One year of a president with no class

We believe we now have an answer to why Donald Trump has never kept his promise to release his tax forms.

We think he deducted as a business expense the $130,000 he paid to adult film actress Stephanie Clifford for sex and/or silence.

Do we know for certain that this happened? We don’t know that he deducted it. But we know he paid it, and to know that is to be embarrassed. Think about that sentence for a moment. No one—journalist, lawyer, whoever—has ever had to write such a thing about a United States president. It fits everything we have learned about him in and out of public office. What is most difficult is that if he did deduct it, nothing about it would surprise us.

One year has passed since he took office and the nation is degraded. Among the qualities he lacks: altruism, amiability, benevolence, civility, class, conscientiousness, courtesy, decency, decorum, dignity, empathy, fitness, gentleness, goodness, manners, honesty, incorruptibility, kindness, modesty, openness, patience, seemliness, truthfulness, fairness, honor, integrity, loyalty, morality, openness, patience, principles, rectitude, sincerity, tact, tolerance, unselfishness, veracity.

Few world leaders embarrass their nations like Donald Trump does. They have gravitas. He has insignificance. Only his power gives him relevance.

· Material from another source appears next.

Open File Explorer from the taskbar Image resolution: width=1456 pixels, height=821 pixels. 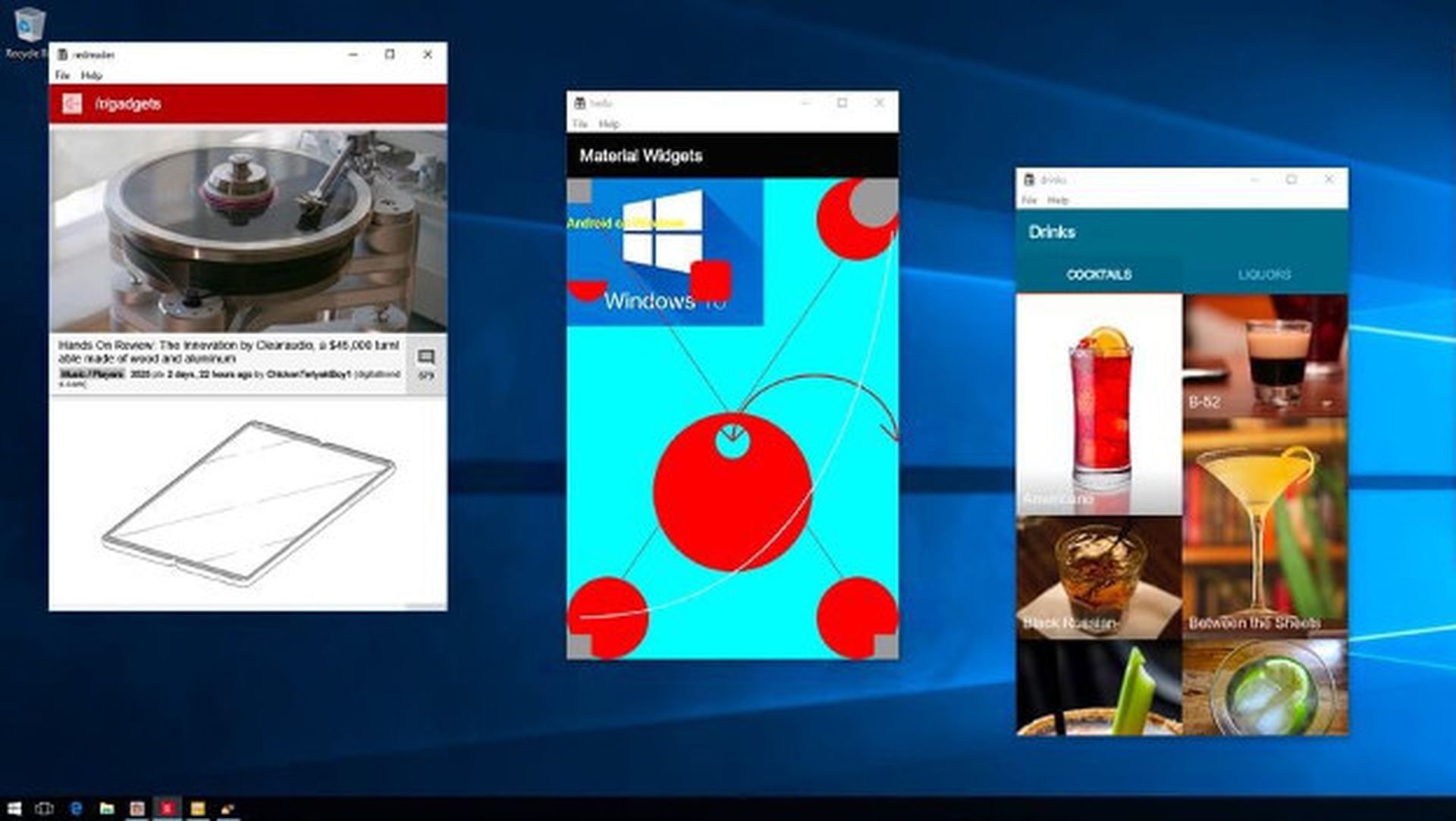(107, 808)
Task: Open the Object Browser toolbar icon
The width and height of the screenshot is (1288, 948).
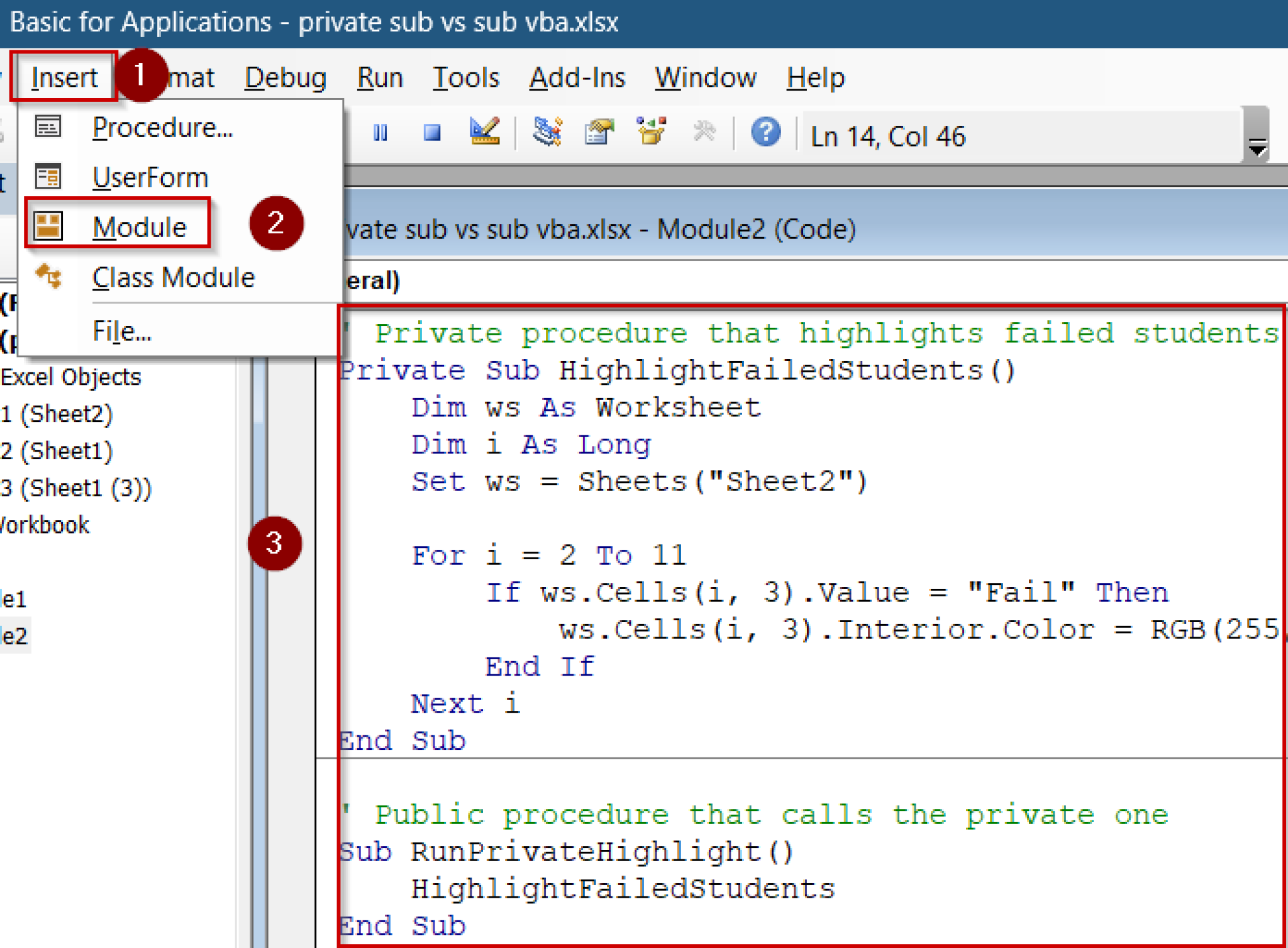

Each day our citizens reluctantly pick up their newspapers or tune in their newscasts, fearful of what they will read or hear. Lord, what has he done since yesterday? So many of our citizens have had to accustom themselves to a state of more or less perpetual outrage, because the impact of one of his misdeeds hardly fades before another one comes along. One lie tumbles on top of another.

Not in our history has the term lie been used so often to apply to one person. No president, no matter how unredeemable—Nixon, Harding, Grant—has so routinely been untruthful. We used to rank our presidents by their skills and abilities, their intentions and goals, how many of their promises they were able to keep. Trump has broken most of his promises, but we hardly notice because what kind of a president he is seems almost beside the point of how terrible a man he is. And there are still three years to go.

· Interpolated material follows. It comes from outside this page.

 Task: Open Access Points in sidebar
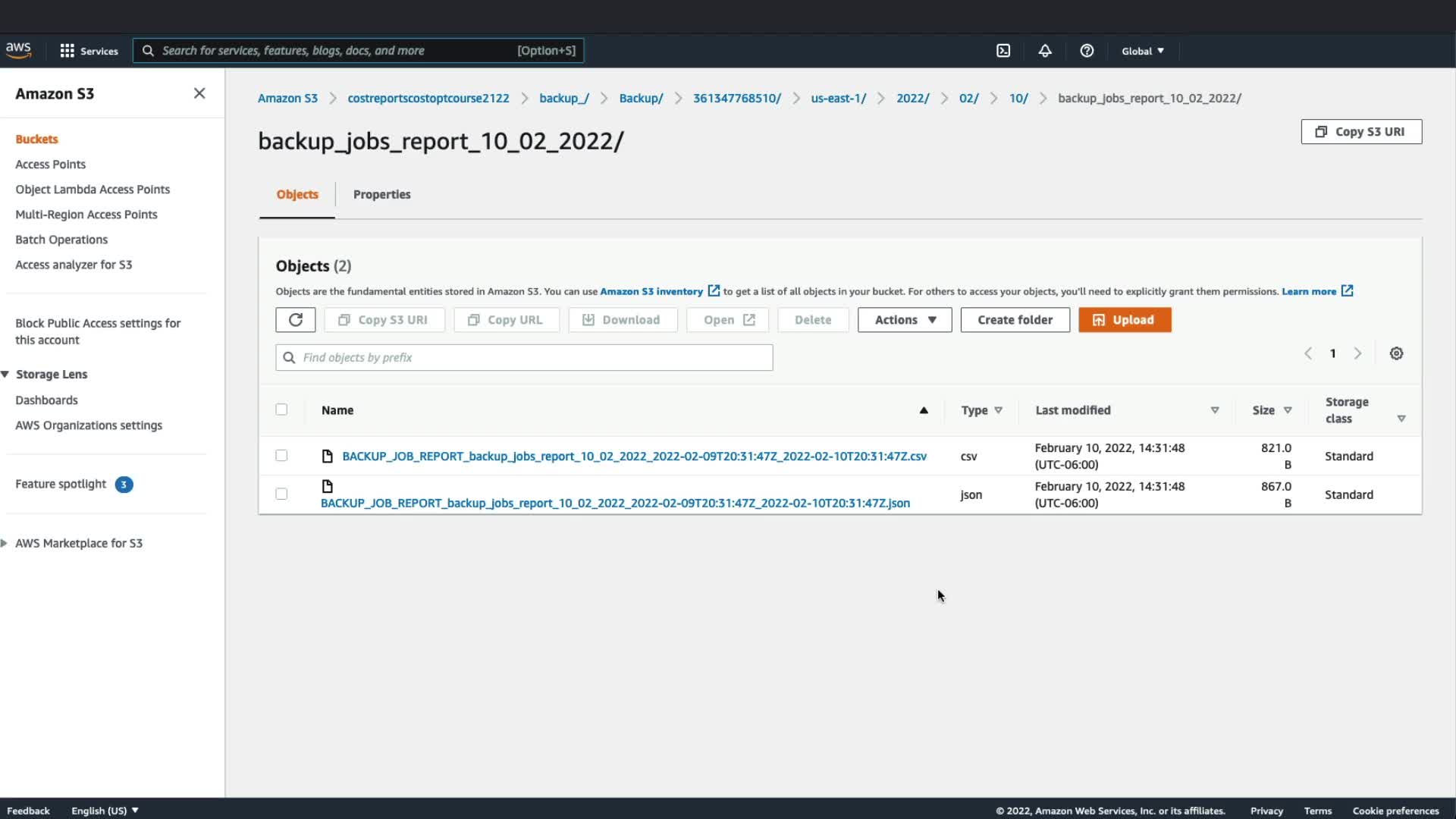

The republic will survive Trump. It has survived other villains. But we will be changed. We are changed. We are more cynical. We suspect each other. The great Republican Party is diminished. The Democrats are still fumbling.

Many of our residents will march on Jan. 20, though it will likely be a less festive occasion than the first anti-Trump march one year ago. Our sense of hope is reduced. We know better now how awful a person he is, how little he is capable of as president. So we suspect that this year’s march will be more mournful than last year. But the march itself is important. We must be heard and seen in opposition to an administration that demeans us all, pits us against each other, limits our horizons.

The march begins at 11:30 a.m. on Saturday, Jan. 20 at the downtown federal building at Liberty and Virginia, followed by a short walk to First and Virginia.

Even by the benighted standards of appointed presidents over elected presidents, Trump is dreary and impossible. We should march to say so.